Lord Willis of Knaresborough, giving his Maiden Speech to the House, says the full House should support the bill, as libel laws are currently “abused”.
“Our citizens are increasingly being silenced. Only the bravest of defendants bring cases forward.”
He adds that the call for reform comes not just from the media but from the medical and scientific community.
“The push for libel law has come not just from media, but clinicians and scientists, who recognise there is no greater public interest than the ability in good faith to criticise scientific claims.”
He adds that while he supports the bill, he also has some recommendations.
“This bill is largely a consolidation effort, to clarify and bring to date current law. It deserves the support of all this house. But I hope Lord Lester would agree the bill is capable of improvement.”
He says more needs to be done to prevent the chilling effect created by a fear of costs.
Lord Pannick of Radlett rises to speak in response to the comments of Lord Hoffman.
“Lord Hoffman spoke of the different approach in the US, even though he accepted that this bill does not echo at all the provisions of the US law.
“He then described critically I think what he said was a campaign by the media to reform the law, as if there was something reprehensible about those who have the vital function of communicating ideas and information.
“He then objected to Clause 1, relating to the defence of responsible publication in the defence of public interest.
“But Clause 1 serves a most valuable function because it clarifies the criteria which are in all due respect, confusingly stated.”
Lord Pannick finishes saying that he would ask for less flexibility in allowing claimants to bring a claim in exceptional cases where there may not be proven suffering.

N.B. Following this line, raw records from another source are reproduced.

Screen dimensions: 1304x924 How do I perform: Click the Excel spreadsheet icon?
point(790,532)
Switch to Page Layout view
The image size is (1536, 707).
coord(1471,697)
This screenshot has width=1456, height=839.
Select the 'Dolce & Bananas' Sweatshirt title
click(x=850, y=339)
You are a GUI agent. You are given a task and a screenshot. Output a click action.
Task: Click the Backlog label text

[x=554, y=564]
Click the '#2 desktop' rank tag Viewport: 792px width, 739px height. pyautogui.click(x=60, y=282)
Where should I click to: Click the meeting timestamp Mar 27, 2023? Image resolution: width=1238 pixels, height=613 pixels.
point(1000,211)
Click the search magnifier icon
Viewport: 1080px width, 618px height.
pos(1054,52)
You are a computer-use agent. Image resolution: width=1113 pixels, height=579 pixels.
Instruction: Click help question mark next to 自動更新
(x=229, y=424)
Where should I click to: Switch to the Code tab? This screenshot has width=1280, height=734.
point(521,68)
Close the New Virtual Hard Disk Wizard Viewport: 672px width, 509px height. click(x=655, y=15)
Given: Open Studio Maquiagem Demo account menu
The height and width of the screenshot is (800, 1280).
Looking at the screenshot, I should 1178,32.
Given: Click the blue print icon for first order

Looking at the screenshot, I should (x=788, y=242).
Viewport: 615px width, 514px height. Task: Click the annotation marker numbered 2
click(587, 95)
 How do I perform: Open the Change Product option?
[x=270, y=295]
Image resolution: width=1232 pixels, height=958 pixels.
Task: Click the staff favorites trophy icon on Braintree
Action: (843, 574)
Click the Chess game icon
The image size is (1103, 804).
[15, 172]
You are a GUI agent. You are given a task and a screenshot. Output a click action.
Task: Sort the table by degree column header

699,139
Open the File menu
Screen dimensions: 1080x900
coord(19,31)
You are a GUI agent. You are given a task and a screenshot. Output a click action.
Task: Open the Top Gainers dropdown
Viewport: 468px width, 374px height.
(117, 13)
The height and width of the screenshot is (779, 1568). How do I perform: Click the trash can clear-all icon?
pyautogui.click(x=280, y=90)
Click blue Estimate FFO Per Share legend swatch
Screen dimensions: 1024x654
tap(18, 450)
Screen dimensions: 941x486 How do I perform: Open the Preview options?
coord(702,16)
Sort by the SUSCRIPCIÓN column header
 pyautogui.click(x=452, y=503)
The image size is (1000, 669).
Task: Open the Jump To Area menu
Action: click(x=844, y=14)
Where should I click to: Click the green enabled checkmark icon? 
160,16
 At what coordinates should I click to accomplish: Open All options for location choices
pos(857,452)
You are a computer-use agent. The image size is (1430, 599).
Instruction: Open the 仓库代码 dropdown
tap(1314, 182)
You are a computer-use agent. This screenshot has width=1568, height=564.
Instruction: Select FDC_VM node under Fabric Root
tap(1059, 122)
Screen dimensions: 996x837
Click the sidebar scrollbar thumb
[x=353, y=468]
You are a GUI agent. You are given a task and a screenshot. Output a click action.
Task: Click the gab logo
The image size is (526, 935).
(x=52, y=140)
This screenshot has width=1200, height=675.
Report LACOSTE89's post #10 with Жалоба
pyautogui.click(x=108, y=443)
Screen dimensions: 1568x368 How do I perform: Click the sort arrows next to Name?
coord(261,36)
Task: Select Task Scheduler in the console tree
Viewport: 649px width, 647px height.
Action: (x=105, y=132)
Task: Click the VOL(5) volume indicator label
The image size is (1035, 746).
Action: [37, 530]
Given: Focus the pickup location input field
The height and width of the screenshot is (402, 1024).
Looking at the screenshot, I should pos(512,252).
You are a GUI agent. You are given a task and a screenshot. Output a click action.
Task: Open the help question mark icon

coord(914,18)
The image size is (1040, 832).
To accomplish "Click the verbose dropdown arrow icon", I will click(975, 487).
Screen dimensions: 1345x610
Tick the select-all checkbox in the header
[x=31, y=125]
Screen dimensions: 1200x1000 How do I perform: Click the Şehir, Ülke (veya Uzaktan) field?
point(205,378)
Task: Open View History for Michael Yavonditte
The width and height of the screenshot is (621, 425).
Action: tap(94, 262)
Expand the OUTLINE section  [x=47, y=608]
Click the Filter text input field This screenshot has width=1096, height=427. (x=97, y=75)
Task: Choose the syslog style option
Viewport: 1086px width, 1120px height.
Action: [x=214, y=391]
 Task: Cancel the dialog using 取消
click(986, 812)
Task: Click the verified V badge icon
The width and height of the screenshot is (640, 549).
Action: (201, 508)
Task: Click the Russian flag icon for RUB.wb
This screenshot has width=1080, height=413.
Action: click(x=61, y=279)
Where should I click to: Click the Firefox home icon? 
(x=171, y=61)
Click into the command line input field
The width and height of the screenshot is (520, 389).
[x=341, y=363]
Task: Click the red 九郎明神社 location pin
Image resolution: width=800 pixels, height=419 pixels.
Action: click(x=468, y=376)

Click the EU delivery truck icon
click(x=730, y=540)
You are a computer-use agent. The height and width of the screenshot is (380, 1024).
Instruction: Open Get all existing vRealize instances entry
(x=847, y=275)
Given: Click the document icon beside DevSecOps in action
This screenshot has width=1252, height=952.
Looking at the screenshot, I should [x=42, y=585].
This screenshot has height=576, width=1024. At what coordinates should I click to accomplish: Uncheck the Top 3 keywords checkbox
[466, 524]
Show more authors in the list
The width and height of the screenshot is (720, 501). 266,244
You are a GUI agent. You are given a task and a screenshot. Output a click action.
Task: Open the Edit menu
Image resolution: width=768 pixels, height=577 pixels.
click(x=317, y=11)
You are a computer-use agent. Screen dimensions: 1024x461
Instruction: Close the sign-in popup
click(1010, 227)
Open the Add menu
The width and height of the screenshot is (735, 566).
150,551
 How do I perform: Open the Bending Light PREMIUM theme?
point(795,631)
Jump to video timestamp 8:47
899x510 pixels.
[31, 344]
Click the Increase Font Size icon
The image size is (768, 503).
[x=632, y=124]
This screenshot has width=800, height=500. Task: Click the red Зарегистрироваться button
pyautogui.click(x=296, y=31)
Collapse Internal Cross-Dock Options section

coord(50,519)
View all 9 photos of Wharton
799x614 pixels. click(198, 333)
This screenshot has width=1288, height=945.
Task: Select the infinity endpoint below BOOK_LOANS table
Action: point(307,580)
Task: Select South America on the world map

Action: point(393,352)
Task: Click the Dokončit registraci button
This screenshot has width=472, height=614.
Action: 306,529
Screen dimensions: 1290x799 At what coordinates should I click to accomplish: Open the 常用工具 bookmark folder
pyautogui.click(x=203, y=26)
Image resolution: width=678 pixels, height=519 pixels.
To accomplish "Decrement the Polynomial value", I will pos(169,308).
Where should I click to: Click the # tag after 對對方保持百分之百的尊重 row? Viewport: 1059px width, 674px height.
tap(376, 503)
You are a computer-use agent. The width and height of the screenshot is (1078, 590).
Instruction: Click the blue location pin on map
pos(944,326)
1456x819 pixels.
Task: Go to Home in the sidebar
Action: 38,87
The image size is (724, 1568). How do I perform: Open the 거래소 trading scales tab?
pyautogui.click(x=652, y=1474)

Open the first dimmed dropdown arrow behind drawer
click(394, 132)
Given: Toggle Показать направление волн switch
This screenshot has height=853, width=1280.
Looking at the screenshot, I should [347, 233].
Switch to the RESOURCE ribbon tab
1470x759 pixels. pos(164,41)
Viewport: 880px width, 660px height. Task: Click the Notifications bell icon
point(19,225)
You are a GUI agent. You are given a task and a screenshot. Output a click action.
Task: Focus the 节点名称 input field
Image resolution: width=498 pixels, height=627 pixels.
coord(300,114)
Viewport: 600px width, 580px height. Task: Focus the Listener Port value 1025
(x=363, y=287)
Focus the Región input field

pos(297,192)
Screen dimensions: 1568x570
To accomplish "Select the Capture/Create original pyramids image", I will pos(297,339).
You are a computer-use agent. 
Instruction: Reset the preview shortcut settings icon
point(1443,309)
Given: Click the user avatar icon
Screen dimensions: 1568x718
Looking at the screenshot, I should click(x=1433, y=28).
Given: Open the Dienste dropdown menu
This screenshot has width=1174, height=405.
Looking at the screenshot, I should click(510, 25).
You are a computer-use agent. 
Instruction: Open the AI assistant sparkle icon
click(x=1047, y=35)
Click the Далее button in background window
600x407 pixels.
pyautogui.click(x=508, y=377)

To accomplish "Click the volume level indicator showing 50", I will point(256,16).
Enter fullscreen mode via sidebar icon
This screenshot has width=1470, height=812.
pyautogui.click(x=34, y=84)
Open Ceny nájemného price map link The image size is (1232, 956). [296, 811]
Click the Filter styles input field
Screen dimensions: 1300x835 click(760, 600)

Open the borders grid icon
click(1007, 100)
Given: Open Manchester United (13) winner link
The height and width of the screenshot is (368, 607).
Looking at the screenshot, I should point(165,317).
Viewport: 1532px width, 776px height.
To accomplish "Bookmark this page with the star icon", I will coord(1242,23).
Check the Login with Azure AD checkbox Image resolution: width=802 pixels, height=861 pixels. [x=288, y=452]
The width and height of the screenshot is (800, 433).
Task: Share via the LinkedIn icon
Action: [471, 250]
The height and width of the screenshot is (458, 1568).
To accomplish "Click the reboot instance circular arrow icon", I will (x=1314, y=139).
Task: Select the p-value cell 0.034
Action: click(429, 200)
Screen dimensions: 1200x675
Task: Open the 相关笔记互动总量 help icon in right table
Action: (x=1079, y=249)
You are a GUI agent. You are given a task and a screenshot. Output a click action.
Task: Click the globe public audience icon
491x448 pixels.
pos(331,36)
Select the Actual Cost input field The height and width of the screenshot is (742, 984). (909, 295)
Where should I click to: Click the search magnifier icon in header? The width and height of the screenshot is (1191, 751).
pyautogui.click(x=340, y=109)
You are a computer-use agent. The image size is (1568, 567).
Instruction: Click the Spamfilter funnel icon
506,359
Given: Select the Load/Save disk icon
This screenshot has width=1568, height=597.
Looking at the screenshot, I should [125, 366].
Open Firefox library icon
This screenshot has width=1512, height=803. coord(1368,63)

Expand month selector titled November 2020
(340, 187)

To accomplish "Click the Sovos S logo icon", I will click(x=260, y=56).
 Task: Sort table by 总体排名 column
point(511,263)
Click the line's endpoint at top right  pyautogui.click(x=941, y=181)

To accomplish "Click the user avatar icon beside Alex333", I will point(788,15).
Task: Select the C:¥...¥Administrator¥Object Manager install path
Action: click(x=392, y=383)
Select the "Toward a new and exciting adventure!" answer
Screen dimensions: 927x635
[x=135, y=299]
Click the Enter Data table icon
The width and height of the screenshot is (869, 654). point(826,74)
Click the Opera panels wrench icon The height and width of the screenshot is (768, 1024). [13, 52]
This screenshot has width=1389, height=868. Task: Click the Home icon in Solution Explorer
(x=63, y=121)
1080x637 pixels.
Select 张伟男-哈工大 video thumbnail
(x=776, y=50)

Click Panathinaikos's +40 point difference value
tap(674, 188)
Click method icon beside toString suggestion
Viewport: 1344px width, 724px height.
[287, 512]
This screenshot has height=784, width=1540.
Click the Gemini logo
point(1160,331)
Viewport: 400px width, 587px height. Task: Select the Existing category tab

“Why should we allow libel claimants to bring claims unless they have suffered, or are likely to suffer substantial harm? It does not go far enough. I don’t understand why the bill allows for exceptional cases for a libel claim to proceed even though there is not substantial harm or likelihood of it. Lord Lester can maybe explain why.”
Baroness D’Souza of Wychwood rises to say she supports the bill but hasn’t much to add.
“There should in all cases be a presumption of free speech, unless clear infringement of another human right can be shown.
She says she agrees with other speakers that current defamation laws do have a chilling effect: “The enormous costs involved cause the less wealthy amongst us to often retract.
“Incidents of failure to report on matters in the public interest is large, as are those cases settled pre-trial and a larger number which never come to light at all.
“Judgements tend to favour free speech, but costs are huge.”
She adds that any reform would need to look at the liability of defamatory statements: “The width of potential liability is great.”
She also refers to Lord Hoffman’s concerns over the potential Americanisation of law, but says “this bill is not about libel tourism, it can only protect those within the borders of the UK.”
She closes by saying the draft law could form a valuable part of future libel reforms.
“What is needed above all is clarification of current laws. This bill goes some way to achieve this.”
Lord Thomas of Gresford tells the House the major advantage of the bill is that it abolishes the 1840 act.
“While Clause 7, which affords parliamentary proceedings absolute privilege, may not prevent an application for a super injunction in the future, it will curb encroachment into areas never to be curtailed in this way.”
He says the bill also “achieves simplicity” in new areas such as online libel.
“The internet throws up new difficulties and pressures on freedom expression. I commend Lord Lester for cutting through the maize. He will not be able to satisfy everybody, nor can he address every issue. In doing so he has opened himself to criticism but put together a bill which could pass and be effective and be brought into law.”
He adds that the bill was a “reflection of judicial trends over the last decade”.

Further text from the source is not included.